Another Texas native, Robert Griffin III, has also been linked to the Cowboys, and that could make plenty of sense, just as soon as the Washington Redskins release or agree to trade the former No. 2 overall pick. However, Brandt pointed out that Dallas could be interested in drafting a quarterback in a later round, and he offered the following possibilities, all with “a wart or two”: Dak Prescott (Mississippi State), Jeff Driskel (Louisiana Tech), Brandon Allen (Arkansas), Brandon Doughty (Western Kentucky) and Kevin Hogan (Stanford).

That could also make a lot of sense. If Romo does manage to stay on the field for at least, say, two more years, that would give a developmental quarterback plenty of time to, er, remove his warts and learn the Cowboys’ offense.

In addition, of the three quarterbacks commonly cited as likely first-round picks — Jared Goff (California), Carson Wentz (North Dakota State) and Paxton Lynch (Memphis) — none are seen as the kind of stud prospects who demand to be taken at the top of the draft, except perhaps by teams with glaring holes at the starter position (cough, cough, Browns, cough). The top 10 picks are littered with defensive players in most mock drafts, and Dallas certainly has its share of needs on that side of the ball.

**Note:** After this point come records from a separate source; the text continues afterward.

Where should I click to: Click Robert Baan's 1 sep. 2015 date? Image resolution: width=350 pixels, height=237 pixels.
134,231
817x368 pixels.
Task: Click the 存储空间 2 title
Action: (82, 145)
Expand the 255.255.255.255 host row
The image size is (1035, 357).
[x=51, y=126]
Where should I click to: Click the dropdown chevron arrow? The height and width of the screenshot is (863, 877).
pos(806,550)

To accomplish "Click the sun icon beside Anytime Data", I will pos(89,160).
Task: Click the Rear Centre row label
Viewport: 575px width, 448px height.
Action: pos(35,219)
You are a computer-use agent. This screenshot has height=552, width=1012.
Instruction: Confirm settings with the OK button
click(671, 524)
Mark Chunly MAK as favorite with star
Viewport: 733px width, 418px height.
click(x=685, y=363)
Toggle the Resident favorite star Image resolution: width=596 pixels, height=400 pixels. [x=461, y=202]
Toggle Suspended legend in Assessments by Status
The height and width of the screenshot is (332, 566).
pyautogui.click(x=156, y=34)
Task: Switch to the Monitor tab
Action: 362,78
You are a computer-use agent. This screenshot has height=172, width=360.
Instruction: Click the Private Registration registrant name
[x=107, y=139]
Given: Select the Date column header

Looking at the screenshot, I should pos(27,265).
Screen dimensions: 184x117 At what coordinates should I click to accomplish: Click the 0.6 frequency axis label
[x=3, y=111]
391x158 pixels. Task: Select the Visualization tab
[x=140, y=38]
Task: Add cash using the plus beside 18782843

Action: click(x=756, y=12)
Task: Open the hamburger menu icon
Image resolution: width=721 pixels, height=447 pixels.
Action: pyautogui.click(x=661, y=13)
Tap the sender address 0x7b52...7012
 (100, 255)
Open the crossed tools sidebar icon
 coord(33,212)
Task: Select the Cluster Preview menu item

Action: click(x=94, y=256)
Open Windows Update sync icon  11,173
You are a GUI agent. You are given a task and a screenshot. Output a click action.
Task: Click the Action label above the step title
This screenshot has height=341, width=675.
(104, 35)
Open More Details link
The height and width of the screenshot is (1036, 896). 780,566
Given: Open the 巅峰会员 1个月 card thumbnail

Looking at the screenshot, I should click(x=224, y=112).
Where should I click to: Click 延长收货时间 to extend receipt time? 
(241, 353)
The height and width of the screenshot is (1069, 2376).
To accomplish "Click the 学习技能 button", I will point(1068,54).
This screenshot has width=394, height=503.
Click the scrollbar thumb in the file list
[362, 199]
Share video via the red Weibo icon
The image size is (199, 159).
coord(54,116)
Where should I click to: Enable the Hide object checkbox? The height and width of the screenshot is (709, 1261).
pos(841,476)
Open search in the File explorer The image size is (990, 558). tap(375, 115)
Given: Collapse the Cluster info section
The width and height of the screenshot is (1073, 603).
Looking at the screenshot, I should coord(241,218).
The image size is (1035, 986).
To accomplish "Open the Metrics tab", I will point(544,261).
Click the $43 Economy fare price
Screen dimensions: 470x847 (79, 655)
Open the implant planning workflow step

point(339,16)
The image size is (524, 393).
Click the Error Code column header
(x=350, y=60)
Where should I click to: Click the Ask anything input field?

On the other hand, the air is thick this time of year with misinformation deliberately belched forth by NFL teams who want throw rivals off the scent. If Dallas really does desire a quarterback at No. 4, it surely would prefer that squads with later picks not feel the need to trade up ahead of it.

But Jones wouldn’t steer a Cowboys legend like Brandt wrong, would he? Sure, he fired the personnel guru, now 83, all those years ago, and essentially replaced Brandt with himself, but it does seem more likely than not that Dallas will use its very early pick at a position other than quarterback.